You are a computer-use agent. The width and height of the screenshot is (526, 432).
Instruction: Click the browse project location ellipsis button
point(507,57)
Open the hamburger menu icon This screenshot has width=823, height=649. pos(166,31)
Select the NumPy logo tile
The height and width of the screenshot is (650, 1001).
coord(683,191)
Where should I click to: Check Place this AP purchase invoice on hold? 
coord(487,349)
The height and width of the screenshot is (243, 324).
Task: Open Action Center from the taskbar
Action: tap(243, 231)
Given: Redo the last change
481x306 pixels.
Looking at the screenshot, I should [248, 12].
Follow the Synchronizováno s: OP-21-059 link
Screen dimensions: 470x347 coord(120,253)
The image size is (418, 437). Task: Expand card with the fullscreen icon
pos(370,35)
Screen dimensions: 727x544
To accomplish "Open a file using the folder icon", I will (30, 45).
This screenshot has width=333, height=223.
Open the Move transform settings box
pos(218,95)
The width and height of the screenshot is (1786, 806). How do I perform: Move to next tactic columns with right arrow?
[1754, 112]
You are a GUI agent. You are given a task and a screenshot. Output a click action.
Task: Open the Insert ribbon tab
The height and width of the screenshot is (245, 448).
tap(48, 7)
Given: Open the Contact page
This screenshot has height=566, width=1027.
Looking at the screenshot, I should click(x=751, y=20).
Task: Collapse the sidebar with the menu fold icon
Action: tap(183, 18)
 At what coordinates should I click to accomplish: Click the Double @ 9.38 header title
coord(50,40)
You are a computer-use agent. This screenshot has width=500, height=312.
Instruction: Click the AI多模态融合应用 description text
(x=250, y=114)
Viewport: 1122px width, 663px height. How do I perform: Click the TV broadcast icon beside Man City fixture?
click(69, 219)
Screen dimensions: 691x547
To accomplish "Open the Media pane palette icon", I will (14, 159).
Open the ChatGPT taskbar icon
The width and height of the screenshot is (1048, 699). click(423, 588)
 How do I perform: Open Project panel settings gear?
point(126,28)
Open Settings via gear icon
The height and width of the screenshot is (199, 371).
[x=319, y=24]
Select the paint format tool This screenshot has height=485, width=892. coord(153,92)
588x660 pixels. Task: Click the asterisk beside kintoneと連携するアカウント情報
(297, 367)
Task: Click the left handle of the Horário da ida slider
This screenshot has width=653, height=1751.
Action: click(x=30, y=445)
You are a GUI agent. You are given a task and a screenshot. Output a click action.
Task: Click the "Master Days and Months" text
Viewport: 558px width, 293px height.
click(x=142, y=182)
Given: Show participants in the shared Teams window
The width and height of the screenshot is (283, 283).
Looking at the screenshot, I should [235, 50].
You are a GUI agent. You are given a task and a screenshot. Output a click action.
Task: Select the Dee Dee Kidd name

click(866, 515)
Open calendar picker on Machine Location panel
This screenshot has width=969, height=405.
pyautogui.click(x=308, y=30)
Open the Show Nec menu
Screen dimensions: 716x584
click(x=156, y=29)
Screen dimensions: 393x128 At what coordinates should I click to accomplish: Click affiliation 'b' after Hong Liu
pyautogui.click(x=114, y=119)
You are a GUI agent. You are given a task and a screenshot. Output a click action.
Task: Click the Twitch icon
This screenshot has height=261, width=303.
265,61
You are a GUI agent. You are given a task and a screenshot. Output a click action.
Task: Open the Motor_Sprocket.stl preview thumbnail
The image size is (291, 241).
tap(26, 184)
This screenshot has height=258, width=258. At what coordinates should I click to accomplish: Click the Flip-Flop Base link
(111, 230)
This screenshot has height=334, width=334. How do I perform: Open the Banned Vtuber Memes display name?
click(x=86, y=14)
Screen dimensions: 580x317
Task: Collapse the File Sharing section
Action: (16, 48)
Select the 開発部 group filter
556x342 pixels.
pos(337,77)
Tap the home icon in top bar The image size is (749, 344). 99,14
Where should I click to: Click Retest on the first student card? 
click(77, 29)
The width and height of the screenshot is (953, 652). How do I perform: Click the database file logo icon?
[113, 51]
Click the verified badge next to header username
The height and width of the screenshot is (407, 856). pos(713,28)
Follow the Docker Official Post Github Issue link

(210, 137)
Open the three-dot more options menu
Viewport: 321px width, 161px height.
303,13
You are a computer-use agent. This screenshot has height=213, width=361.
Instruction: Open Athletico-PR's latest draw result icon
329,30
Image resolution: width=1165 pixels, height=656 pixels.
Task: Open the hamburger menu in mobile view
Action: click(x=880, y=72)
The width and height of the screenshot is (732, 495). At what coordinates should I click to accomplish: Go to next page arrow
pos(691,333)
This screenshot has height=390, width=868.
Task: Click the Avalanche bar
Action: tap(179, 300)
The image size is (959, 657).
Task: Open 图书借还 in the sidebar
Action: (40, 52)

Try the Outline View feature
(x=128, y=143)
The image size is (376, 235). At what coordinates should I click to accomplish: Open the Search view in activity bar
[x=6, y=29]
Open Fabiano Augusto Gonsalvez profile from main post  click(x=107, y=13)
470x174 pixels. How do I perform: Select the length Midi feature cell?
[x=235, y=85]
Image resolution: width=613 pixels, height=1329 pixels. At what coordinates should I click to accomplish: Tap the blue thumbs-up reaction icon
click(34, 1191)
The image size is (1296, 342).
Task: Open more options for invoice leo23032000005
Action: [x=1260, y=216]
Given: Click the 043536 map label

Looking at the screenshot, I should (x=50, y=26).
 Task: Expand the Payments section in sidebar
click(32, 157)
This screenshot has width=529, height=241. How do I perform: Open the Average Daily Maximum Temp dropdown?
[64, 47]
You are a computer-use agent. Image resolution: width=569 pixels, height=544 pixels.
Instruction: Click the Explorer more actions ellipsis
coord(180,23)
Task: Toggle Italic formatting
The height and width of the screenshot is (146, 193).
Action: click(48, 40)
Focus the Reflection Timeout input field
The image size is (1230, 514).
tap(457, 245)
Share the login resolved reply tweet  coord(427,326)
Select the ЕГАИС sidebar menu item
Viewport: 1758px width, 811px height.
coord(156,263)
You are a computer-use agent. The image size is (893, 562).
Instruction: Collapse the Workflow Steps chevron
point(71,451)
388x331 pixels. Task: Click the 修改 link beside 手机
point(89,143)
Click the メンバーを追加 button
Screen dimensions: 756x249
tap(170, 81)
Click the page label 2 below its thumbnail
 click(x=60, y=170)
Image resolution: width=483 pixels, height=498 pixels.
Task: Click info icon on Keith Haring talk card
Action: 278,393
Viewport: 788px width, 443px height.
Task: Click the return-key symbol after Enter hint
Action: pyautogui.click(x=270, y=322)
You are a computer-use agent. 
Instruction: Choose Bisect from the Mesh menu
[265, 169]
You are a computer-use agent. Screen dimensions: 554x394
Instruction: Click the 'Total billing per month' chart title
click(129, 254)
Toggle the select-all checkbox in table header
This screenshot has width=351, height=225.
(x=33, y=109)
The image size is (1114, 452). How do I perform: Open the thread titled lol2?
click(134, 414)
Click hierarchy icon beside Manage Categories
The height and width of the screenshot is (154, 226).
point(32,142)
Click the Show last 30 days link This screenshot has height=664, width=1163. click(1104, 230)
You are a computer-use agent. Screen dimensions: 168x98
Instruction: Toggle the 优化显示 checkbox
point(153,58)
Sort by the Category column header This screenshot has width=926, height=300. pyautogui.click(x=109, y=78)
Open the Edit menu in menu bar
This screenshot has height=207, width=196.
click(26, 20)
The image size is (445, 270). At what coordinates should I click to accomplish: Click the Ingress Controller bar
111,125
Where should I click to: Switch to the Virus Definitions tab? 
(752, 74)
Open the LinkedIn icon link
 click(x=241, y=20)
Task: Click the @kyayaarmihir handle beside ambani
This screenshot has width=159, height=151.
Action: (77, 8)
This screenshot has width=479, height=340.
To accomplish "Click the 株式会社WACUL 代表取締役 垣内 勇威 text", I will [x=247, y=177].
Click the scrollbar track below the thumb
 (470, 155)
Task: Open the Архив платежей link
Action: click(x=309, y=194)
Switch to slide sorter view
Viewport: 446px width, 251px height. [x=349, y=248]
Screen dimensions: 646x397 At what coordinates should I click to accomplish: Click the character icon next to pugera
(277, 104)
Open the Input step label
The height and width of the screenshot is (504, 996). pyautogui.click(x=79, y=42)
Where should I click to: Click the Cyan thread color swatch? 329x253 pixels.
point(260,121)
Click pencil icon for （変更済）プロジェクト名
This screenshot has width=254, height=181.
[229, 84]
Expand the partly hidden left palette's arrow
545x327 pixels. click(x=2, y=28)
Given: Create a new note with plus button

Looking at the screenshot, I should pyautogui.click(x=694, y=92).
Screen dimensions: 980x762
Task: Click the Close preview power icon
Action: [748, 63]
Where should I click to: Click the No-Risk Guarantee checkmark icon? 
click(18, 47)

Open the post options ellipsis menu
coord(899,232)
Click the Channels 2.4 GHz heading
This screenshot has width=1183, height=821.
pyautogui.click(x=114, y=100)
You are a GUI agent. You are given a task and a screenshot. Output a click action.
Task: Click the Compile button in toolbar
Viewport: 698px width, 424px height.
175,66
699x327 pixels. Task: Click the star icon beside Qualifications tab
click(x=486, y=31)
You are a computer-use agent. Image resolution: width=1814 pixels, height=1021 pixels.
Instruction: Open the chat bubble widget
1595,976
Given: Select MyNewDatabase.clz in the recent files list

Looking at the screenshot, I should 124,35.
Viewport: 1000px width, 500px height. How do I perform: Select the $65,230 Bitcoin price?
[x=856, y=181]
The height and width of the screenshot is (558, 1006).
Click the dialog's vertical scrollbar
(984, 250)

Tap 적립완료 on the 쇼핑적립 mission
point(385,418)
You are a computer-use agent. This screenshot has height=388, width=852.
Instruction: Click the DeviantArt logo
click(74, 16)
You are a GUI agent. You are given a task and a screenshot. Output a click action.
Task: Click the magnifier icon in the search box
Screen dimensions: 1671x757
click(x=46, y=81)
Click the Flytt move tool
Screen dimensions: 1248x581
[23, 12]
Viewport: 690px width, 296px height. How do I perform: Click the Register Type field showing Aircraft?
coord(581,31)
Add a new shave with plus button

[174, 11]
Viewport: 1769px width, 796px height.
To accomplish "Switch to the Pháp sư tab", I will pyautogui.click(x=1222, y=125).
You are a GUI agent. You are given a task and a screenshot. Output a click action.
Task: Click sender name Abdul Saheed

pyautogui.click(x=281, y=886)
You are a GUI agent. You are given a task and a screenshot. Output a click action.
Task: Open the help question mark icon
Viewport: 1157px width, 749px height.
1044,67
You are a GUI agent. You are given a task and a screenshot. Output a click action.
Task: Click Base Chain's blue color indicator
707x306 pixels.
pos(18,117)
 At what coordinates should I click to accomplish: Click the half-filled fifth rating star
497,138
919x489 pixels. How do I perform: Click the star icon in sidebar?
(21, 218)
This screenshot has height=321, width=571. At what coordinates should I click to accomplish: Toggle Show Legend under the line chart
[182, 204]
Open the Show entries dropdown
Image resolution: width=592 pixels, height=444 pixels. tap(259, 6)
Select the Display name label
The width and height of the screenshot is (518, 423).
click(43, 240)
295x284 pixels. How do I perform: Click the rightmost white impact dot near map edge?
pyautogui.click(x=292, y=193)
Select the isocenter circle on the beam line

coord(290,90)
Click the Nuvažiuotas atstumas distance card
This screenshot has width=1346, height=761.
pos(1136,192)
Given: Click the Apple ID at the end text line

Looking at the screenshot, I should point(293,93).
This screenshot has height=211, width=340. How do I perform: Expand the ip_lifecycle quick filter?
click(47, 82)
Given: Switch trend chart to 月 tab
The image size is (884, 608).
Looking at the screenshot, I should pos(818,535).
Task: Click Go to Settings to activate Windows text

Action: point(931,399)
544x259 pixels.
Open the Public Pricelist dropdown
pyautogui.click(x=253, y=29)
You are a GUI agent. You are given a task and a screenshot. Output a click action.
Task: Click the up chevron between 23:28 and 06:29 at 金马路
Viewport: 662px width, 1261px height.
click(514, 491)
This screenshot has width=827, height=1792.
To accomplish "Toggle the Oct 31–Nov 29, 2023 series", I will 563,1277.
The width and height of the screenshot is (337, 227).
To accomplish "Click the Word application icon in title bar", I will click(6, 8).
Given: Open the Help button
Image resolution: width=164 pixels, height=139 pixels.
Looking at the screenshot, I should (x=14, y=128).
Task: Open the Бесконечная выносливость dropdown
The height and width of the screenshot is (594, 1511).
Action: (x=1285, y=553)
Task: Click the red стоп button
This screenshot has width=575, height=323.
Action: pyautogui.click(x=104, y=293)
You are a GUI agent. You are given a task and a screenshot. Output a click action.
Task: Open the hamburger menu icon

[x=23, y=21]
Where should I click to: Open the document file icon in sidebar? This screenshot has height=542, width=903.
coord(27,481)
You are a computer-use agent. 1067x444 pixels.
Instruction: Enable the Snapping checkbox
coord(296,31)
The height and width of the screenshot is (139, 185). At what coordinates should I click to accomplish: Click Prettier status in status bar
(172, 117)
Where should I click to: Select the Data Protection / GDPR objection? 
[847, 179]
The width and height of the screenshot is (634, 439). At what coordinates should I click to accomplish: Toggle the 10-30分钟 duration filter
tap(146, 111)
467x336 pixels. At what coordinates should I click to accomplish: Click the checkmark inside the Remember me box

• [Directions]: Please return all lines from the records that hold the word "handle".

• [Task solution]:
Task: Click the left handle of the Horário da ida slider
Task: Click the @kyayaarmihir handle beside ambani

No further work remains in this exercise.